*** Input for this task Section Begins ***

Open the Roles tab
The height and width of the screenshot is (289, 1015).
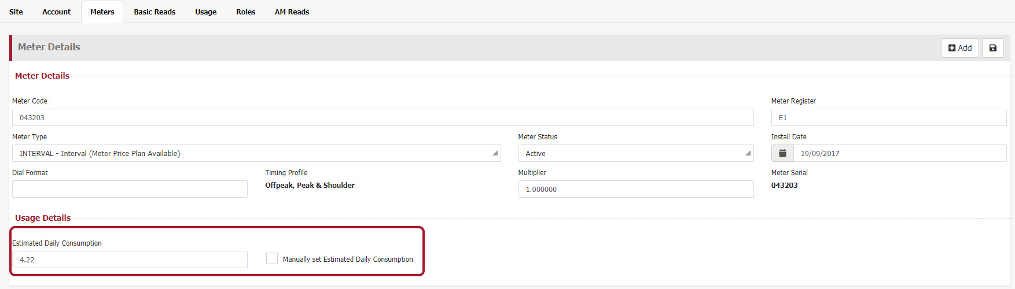[x=245, y=12]
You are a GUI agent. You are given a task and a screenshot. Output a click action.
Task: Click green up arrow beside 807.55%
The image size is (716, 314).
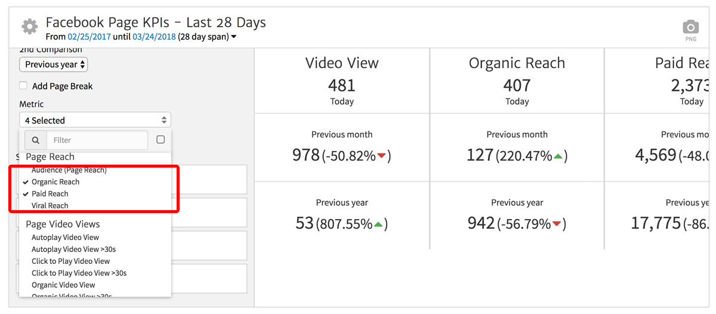(378, 224)
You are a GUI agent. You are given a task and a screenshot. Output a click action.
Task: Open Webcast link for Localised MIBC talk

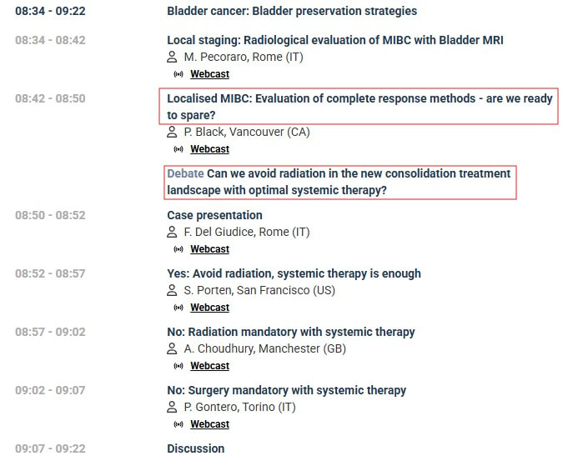[209, 149]
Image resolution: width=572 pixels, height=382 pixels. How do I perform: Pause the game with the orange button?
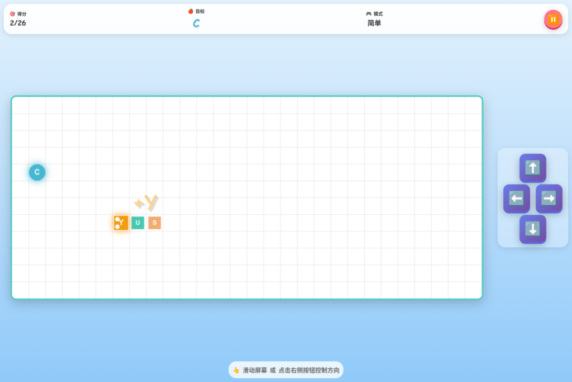coord(552,20)
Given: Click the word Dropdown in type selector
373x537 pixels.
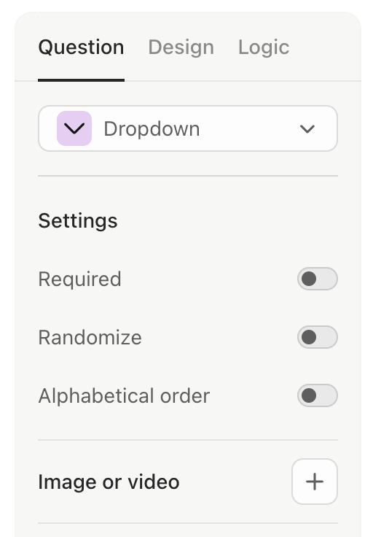Looking at the screenshot, I should click(x=152, y=129).
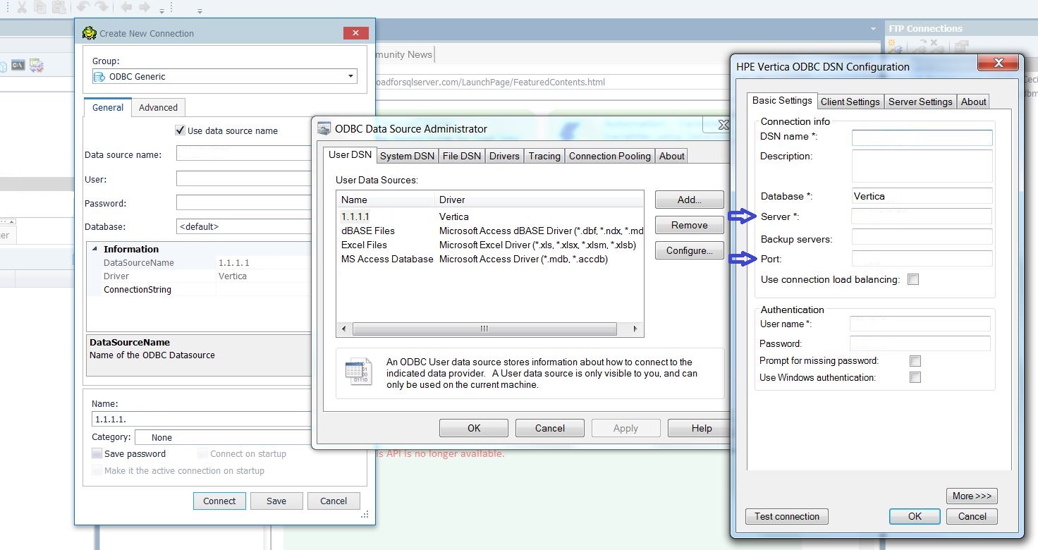
Task: Click the Redo arrow toolbar icon
Action: coord(102,7)
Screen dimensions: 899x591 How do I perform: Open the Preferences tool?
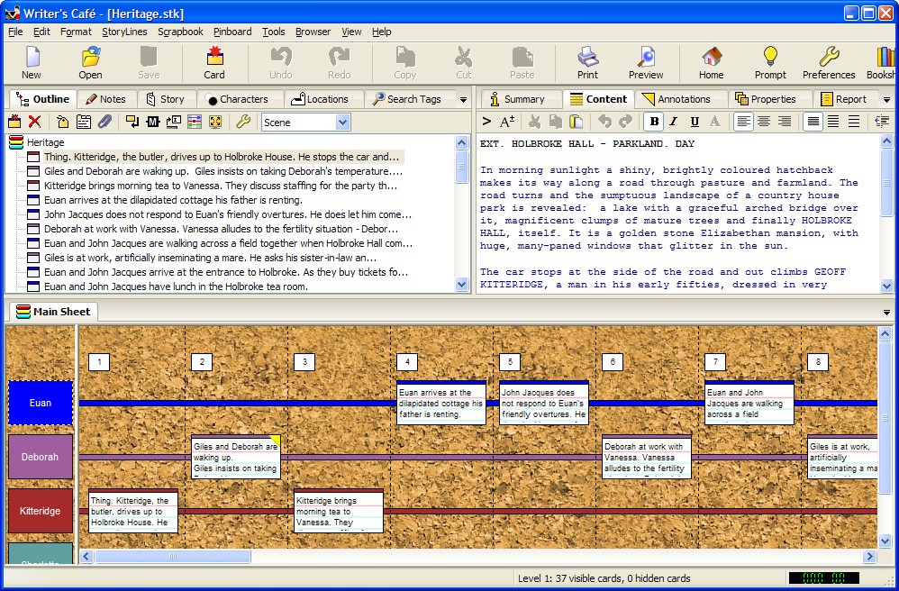click(x=828, y=62)
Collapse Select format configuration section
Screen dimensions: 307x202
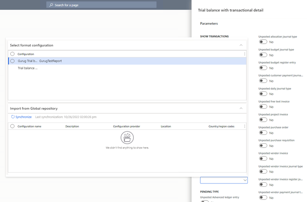point(241,45)
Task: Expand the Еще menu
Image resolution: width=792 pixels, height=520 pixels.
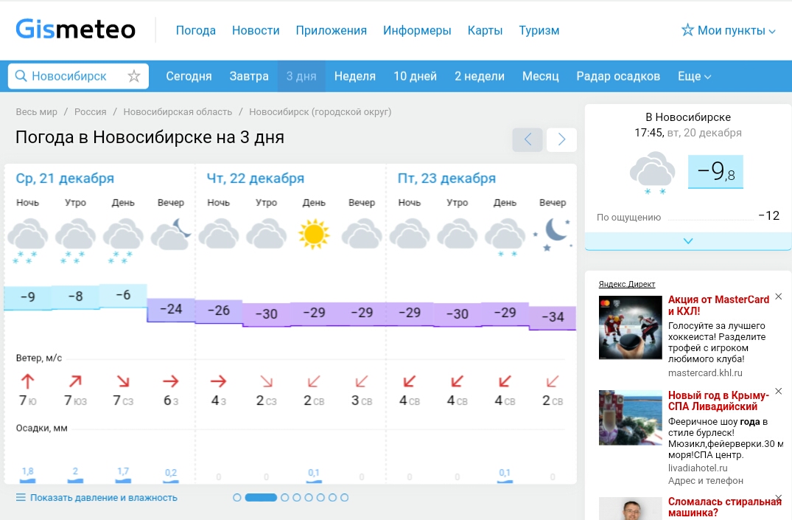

*** Input for this task Section Ends ***

**Task item:**
Set down the entries above again exactly, minus any image.

**Answer section:**
Open the Roles tab
The height and width of the screenshot is (289, 1015).
[x=245, y=12]
You are a GUI agent. You are given a task and a screenshot. Output a click action.
Task: Click green up arrow beside 807.55%
The image size is (716, 314).
(378, 224)
You are a GUI agent. You are given a task and a screenshot. Output a click action.
Task: Open Webcast link for Localised MIBC talk

[209, 149]
Image resolution: width=572 pixels, height=382 pixels. How do I perform: Pause the game with the orange button?
coord(552,20)
Given: Click the word Dropdown in type selector
373x537 pixels.
Looking at the screenshot, I should click(x=152, y=129).
Task: Click the Redo arrow toolbar icon
Action: coord(102,7)
Screen dimensions: 899x591 How do I perform: Open the Preferences tool?
click(x=828, y=62)
Collapse Select format configuration section
Screen dimensions: 307x202
point(241,45)
Task: Expand the Еще menu
Image resolution: width=792 pixels, height=520 pixels.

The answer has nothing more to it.